### Excerpted text:
↓
The traditional way of cultivating artemia is to put the eggs into a pot of seawater, aerated at 80’ and wait for them to hatch 24 hours later. This one pot of artemia is usually used for a 24 hour period and quite often is stored in a refrigerator until it is used; this is where the nutritional problems occur unless the artemia is enriched. Once enriched (often for another 24 hours as the mouth parts do not form until 10 hours old) it often proves to be a poor source of food as it is by this point either too large or the carapace (shell ) of the artemia is too hard. By being too large or having too hard a carapace it means that fish fry like Seahorses cannot digest it as they have an extremely poor digestive system; which is not long enough to allow it to digest the hard carapace and derive enough nutrition from the naupilli. .
By changing the protocol of hatching the artemia it is possible to use it as a highly successful form of food especially for Seahorses; the only draw back with this system is that it is labour intensive.
The set up:
We use a 5 pot system for the hatchery, each one labelled 1 to 5; all five pots sit in a glass fish tank with 4 inches of water in it. This water is heated by heater/thermostat to 80’ and each of the pots is heated in turn by this hot water. Each pot also has an airline with an airstone into it.
Start with pot 1 and fill it with saltwater and add your artemia eggs (you can use unshelled eggs to increase the nutritional value higher.). 2 hours later repeat the process with pot 2 and then each 2 hours after repeat with the rest of the pots; it is possible to use more pots if your needs require it.
If you have set up pot 1 at 8am then 24 hours later at 8am the artemia should have just hatched out, this is then the time to feed pot one to your fry; it is crucial that the time between hatching out and feeding is kept to a minimum.
Harvest the artemia by letting the pot stand and the artemia will sink to the bottom and the egg shells will rise to the surface. Use a siphon through a very fine mesh trap to siphon them out of the pot, once you have enough artemia then give them a quick wash under a freshwater tap and then feed the artemia to your Seahorse fry.
It is crucial that you only feed a small amount of artemia to the Seahorse fry; enough to be eaten by the time the next pot is fed to the fry (2 hours later).
Once you have fed this pot of artemia to the fry do not be tempted to keep what’s left over, use it for some other fish species but don’t be tempted to feed it later on to the Seahorse fry.
↑
### Check your understanding:
(1) In the text on hatching artemia for Seahorse fry, how long do you wait after setting up one pot before setting up the next?
(2) Continue the text on hatching artemia for Seahorse fry from where it stops.

### Information shown:
↓
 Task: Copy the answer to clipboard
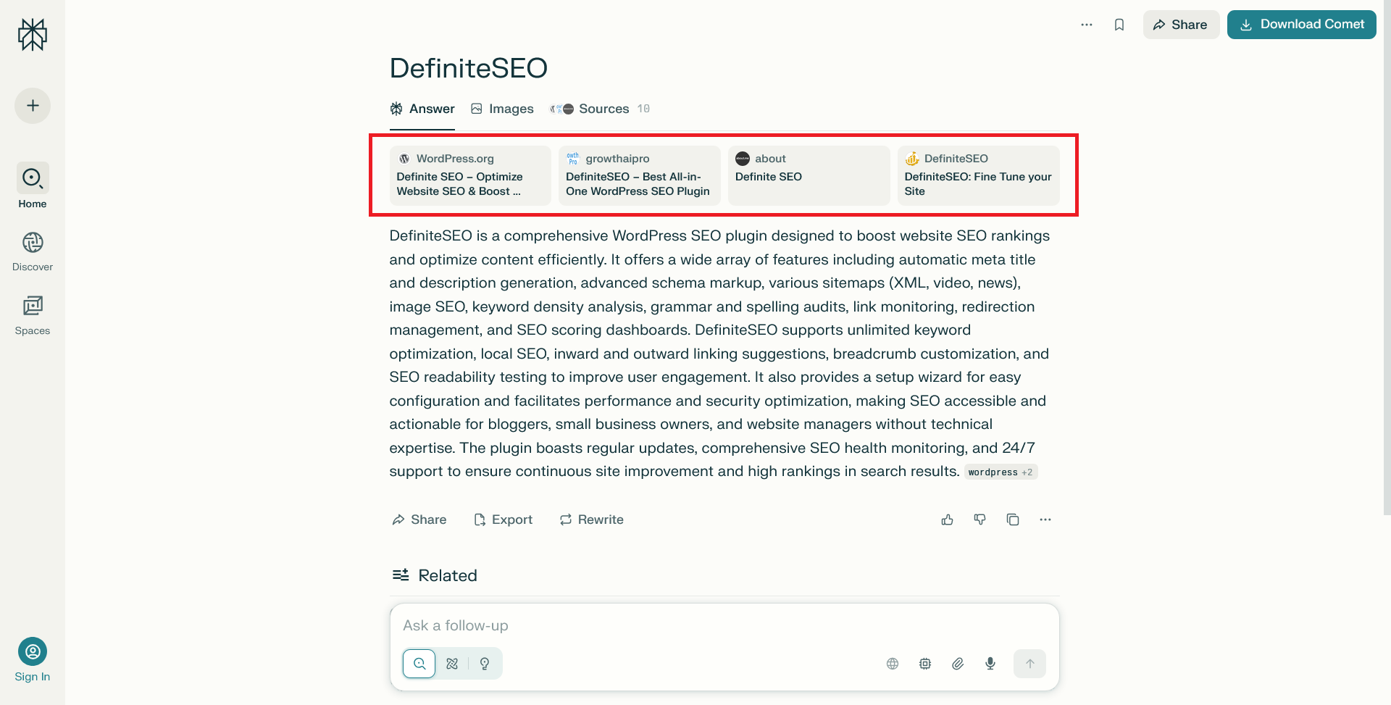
↑
### Answers to the problems:
(1) 2 hours.

(2)
Once you have harvested pot 1 immediately set it up again ready for the next 24 hour period.
Every time you go to feed the next pot of artemia be sure to siphon the tank of any debris from the bottom of the tank and crucially remove any left over artemia from the tank. This can be done by putting a light to the side of the tank to attract the artemia to it then siphon them from the tank. This is important as you do not want the Seahorse fry to be eating older hardened and nutritionally low value artemia.
After feeding the artemia remember to top up the water you have removed from the fry tank, this way you will be changing water throughout the day lessening the build up of harmful nitrites and ammonia in the water which is better for the Seahorse fry.
As a side note we usually use water from the adult’s tank to replace and indeed start up the fry tank; this is already filtered and as we use natural seawater it is a better source of water for the fry; they appear to do better in natural seawater than artificial.
These steps should be repeated every 2 hours with pots 2 then 3 then 4 then 5 and any others you add to the system.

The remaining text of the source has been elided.